Mientras Necochea se abriga, los guardavidas locales enfrentan el verano europeo

Con temperaturas casi bajo cero en Necochea y Quequén y una ola polar instalada sobre buena parte de la región, una escena completamente opuesta se vive a más de diez mil kilómetros. Desde Madrid, el guardavida necochense Pablo Suárez contó cómo atraviesa el verano español junto a decenas de trabajadores locales que cada año cruzan el océano para seguir haciendo temporada

Acá amaneció con frío de verdad. Bufandas, estufas, camperas gruesas y esos días donde el cuerpo tarda en arrancar. En sectores del interior del distrito se registraron temperaturas bajo cero y hasta sobre la franja costera el invierno empezó a mostrar su cara más intensa.

Y mientras en Necochea y Quequén el mar se mira desde lejos y la playa parece esperar paciente el regreso del verano, del otro lado del océano hay necochenses que viven exactamente el escenario contrario.

Uno de ellos es Pablo Suárez. Guardavidas, actual titular de la Asociación de Guardavidas de Necochea y Quequén -transitando además el cierre de una etapa al frente de la entidad-, habló este lunes 29 de3 junio con Voces de la Tarde programa que conduce Jorge Gómez por Radio Noticias Necochea 97.3 FM, desde Madrid, donde trabaja durante la temporada alta europea.

La diferencia térmica impresiona. Mientras aquí el invierno obliga a multiplicar abrigo, en España el calor empezó a hacerse sentir con fuerza y aparecen jornadas que rozan o superan los 40 grados.

“Esta semana aflojó un poco, pero ya vuelven temperaturas muy altas”, contó. La escena también tiene algo de costumbre. Desde hace años una parte importante del cuerpo de guardavidas de Necochea y Quequén aprovecha el calendario invertido entre hemisferios y, terminado el verano argentino, viaja a Europa para continuar trabajando.

Según comentó Suárez, solamente en Madrid habría alrededor de 150 necochenses desempeñándose en distintas tareas vinculadas al cuidado y supervisión acuática.

A ese número hay que sumar quienes trabajan en otros puntos de España. Algunos están sobre la costa mediterránea, otros en Cataluña, otros en destinos turísticos tradicionales donde el movimiento aumenta durante julio y agosto.

En el caso de Madrid, lejos del mar, el trabajo se concentra principalmente en urbanizaciones, complejos residenciales, clubes y edificios con piscinas.

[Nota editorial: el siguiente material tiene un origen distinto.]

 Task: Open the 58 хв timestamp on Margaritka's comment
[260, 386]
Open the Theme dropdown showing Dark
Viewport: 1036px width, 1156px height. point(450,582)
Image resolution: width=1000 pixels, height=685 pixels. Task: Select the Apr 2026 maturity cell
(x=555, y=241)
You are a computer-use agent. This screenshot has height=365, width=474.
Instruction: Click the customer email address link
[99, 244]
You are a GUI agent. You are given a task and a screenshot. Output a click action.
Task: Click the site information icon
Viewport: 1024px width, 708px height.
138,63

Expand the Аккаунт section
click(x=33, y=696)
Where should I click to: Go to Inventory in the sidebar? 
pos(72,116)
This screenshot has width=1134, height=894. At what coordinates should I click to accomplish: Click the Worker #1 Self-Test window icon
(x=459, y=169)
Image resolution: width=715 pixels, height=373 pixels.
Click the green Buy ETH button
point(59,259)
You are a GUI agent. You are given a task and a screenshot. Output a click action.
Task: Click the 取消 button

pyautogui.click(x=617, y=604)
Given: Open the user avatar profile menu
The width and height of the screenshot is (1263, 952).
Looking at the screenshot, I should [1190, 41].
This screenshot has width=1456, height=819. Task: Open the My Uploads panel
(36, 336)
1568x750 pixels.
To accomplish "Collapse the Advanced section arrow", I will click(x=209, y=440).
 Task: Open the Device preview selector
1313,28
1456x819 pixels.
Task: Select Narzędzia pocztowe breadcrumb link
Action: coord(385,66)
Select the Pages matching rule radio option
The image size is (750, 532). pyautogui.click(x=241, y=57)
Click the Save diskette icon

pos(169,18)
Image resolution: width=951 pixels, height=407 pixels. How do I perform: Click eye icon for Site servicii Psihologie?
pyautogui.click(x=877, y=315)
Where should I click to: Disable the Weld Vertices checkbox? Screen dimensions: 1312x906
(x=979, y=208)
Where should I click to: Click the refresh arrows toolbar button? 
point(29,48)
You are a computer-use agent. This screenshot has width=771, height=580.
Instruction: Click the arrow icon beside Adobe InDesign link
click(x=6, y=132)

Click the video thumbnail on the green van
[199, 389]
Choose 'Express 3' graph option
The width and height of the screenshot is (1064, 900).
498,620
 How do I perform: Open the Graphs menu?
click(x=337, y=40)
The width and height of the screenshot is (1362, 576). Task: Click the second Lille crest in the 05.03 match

Jornadas extensas. Entre nueve y diez horas diarias. Y una exigencia que, según reconoció, muchas veces se subestima. Porque el calor sostenido también desgasta.

Hay horarios donde la calle prácticamente se vacía y la actividad se reduce al mínimo para evitar la exposición.

España, explicó, está más preparada que otros países europeos para enfrentar temperaturas extremas, aunque igualmente la intensidad de estas semanas obliga a tomar recaudos.

La conversación dejó además una imagen interesante: mientras aquí el invierno parece congelar ciertos ritmos de ciudad, hay una pequeña comunidad necochense viviendo su propio enero.

Trabajando. Organizando días alrededor del calor. Cumpliendo horarios de verano.

Y estirando una profesión que, por calendario, les permite tener dos temporadas en un mismo año. El plan, como casi siempre, es regresar hacia septiembre.

Volver cuando el verano europeo empiece a despedirse y Necochea comience lentamente a pensar otra vez en la próxima temporada.

Por ahora, el contraste sigue siendo perfecto. Acá se busca el sol. Allá se busca la sombra.